Il problema non è solo che i ragazzi non rispettano più gli insegnanti, gli anziani o i compagni fragili, ma che gli adulti non si rispettano più come generazione educante. Hanno delegato l’autorità ai tribunali, alla rete, agli algoritmi, ai tutorial. Hanno perso fiducia nella propria voce, nel proprio esempio, nella possibilità che l’educazione sia un atto quotidiano e non un compito accessorio. Noi adulti non abbiamo saputo onorare l’eredita ricevuta, quella di trasmettere, con i gesti e non con le parole, il valore del rispetto come fondamento della libertà.

Rispettarsi significa prendersi cura del proprio tempo, della parola data, dei rapporti che ci attraversano.
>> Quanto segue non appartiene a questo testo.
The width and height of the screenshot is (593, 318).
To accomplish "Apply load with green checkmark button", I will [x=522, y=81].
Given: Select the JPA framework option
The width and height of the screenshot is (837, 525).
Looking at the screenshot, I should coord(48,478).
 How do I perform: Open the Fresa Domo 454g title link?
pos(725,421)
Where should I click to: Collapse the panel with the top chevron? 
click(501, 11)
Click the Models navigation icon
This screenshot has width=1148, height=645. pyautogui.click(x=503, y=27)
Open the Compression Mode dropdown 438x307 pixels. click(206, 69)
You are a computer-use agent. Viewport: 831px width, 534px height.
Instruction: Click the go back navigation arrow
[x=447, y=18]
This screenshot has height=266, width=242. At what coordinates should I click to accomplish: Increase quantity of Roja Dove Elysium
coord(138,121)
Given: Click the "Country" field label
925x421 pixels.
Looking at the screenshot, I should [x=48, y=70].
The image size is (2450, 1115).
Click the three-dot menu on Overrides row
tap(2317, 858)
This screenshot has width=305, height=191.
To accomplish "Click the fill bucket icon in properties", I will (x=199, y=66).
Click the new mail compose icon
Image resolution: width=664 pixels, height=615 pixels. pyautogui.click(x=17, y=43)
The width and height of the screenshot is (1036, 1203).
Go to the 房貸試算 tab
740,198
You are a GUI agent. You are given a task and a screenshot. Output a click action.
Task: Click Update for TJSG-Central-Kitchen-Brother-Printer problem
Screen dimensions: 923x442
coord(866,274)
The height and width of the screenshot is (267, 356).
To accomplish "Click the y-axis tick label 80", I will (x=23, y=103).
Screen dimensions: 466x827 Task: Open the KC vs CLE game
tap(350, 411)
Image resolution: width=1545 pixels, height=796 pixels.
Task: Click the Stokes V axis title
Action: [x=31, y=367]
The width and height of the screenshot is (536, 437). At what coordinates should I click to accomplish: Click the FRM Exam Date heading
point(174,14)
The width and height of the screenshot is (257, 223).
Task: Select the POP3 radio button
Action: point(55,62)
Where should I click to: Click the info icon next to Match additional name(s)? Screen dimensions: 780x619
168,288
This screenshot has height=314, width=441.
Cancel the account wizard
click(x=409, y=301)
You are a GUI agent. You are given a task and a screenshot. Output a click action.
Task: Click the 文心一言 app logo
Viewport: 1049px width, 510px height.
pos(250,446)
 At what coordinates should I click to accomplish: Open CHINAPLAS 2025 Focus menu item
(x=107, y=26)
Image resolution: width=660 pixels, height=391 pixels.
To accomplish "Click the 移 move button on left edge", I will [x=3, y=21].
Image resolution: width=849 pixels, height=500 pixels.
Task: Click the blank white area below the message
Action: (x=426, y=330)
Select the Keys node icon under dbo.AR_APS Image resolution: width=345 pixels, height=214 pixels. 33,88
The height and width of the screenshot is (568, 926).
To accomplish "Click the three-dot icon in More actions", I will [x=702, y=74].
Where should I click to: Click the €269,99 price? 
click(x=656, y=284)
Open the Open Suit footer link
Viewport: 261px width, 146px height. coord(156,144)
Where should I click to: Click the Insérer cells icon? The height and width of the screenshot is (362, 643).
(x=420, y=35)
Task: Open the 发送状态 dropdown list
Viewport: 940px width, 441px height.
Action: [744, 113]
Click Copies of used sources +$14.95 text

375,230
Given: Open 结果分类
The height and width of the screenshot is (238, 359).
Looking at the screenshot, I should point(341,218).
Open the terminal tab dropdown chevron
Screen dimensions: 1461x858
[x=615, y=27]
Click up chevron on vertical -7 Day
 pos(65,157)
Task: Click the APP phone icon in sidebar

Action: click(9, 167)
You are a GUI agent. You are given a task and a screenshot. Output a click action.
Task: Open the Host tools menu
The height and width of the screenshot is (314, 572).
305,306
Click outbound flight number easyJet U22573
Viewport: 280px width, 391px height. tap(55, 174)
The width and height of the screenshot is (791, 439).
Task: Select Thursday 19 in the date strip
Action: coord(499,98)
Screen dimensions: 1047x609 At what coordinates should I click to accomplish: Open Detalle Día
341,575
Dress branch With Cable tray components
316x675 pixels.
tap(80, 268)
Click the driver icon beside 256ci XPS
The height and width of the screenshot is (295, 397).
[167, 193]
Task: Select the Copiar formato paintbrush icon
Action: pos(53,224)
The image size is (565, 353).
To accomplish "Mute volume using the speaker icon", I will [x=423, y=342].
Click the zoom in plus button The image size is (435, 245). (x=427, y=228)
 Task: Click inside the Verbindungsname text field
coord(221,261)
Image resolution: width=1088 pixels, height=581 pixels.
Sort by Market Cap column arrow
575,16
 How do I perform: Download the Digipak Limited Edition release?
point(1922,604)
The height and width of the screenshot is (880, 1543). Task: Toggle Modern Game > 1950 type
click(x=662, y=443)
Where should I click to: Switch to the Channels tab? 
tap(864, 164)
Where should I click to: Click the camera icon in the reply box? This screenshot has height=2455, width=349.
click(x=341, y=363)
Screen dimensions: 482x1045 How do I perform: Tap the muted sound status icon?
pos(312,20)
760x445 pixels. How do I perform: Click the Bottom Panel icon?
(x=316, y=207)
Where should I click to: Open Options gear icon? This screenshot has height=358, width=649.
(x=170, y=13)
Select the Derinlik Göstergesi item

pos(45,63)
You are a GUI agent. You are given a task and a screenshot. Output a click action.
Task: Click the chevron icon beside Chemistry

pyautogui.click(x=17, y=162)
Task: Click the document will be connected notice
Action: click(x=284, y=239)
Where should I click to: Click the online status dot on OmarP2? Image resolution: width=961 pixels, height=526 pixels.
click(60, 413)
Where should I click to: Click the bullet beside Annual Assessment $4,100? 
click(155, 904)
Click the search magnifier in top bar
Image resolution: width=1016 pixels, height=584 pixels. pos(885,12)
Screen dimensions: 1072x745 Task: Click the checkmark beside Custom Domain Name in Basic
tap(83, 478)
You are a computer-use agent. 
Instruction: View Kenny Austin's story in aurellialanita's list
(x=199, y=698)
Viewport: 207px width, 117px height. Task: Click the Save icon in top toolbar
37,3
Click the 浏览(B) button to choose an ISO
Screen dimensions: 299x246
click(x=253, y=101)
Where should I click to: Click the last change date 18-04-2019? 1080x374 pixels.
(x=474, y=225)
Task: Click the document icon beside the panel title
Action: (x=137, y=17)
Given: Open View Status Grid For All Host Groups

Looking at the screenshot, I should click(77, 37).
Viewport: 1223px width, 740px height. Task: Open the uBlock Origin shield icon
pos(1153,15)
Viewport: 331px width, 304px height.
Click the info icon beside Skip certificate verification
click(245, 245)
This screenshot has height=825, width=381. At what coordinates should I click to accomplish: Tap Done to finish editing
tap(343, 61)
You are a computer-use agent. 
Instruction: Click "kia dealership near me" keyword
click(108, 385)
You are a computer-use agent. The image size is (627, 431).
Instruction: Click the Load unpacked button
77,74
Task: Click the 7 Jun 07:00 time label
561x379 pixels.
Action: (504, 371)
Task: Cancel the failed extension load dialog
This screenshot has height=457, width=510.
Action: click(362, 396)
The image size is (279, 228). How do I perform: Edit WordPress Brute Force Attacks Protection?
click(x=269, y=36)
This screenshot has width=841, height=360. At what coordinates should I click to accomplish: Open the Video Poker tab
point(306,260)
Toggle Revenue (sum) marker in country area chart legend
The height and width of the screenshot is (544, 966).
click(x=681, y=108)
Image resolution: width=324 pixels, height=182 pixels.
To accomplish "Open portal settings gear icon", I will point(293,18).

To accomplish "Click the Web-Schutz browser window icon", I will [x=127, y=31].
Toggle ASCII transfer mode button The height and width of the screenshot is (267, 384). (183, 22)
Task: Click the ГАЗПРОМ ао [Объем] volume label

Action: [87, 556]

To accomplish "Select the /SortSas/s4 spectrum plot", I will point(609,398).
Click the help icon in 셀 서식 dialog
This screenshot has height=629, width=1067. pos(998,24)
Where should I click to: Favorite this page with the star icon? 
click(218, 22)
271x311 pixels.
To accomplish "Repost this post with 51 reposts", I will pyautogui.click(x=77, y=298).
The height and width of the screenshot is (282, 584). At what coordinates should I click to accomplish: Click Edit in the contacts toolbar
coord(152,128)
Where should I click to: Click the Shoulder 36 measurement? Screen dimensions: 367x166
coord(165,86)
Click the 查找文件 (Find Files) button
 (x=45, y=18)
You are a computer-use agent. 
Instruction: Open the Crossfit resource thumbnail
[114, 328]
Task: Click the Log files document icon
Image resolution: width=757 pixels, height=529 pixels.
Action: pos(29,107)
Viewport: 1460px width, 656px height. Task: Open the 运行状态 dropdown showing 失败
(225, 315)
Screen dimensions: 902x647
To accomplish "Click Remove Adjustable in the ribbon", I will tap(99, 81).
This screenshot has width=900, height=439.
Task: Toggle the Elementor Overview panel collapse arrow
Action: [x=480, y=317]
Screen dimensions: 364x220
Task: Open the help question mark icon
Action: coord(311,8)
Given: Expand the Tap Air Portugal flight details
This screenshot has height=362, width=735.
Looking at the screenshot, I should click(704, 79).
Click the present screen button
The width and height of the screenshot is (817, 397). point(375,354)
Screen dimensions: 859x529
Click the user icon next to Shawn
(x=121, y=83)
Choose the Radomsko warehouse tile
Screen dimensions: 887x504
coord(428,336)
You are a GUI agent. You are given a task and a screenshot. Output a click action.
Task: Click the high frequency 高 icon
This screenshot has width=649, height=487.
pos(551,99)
Significa anche proteggere la propria stanchezza, per non riversarla sui figli. Un adulto che non si ascolta, che si svilisce, che vive in guerra con sé stesso, non potrà generare pace attorno a sé. Eppure, non è mai troppo tardi per ricominciare. Si può recuperare il rispetto ogni volta che si sceglie la coerenza, ogni volta che si dice “no” per amore e “sì” per convinzione, ogni volta che si mostra ai propri figli che la dignità vale più della popolarità.

Il rispetto non è un valore antico da commemorare, ma un linguaggio da reimpostare, che non ha bisogno di punizioni, ma di esempi. Non si insegna con i discorsi, ma con la postura, con lo sguardo che si alza dallo schermo, con il tono che non umilia, con il silenzio che ascolta. Se gli adulti tornassero a rispettarsi, i figli imparerebbero naturalmente cos’è il rispetto.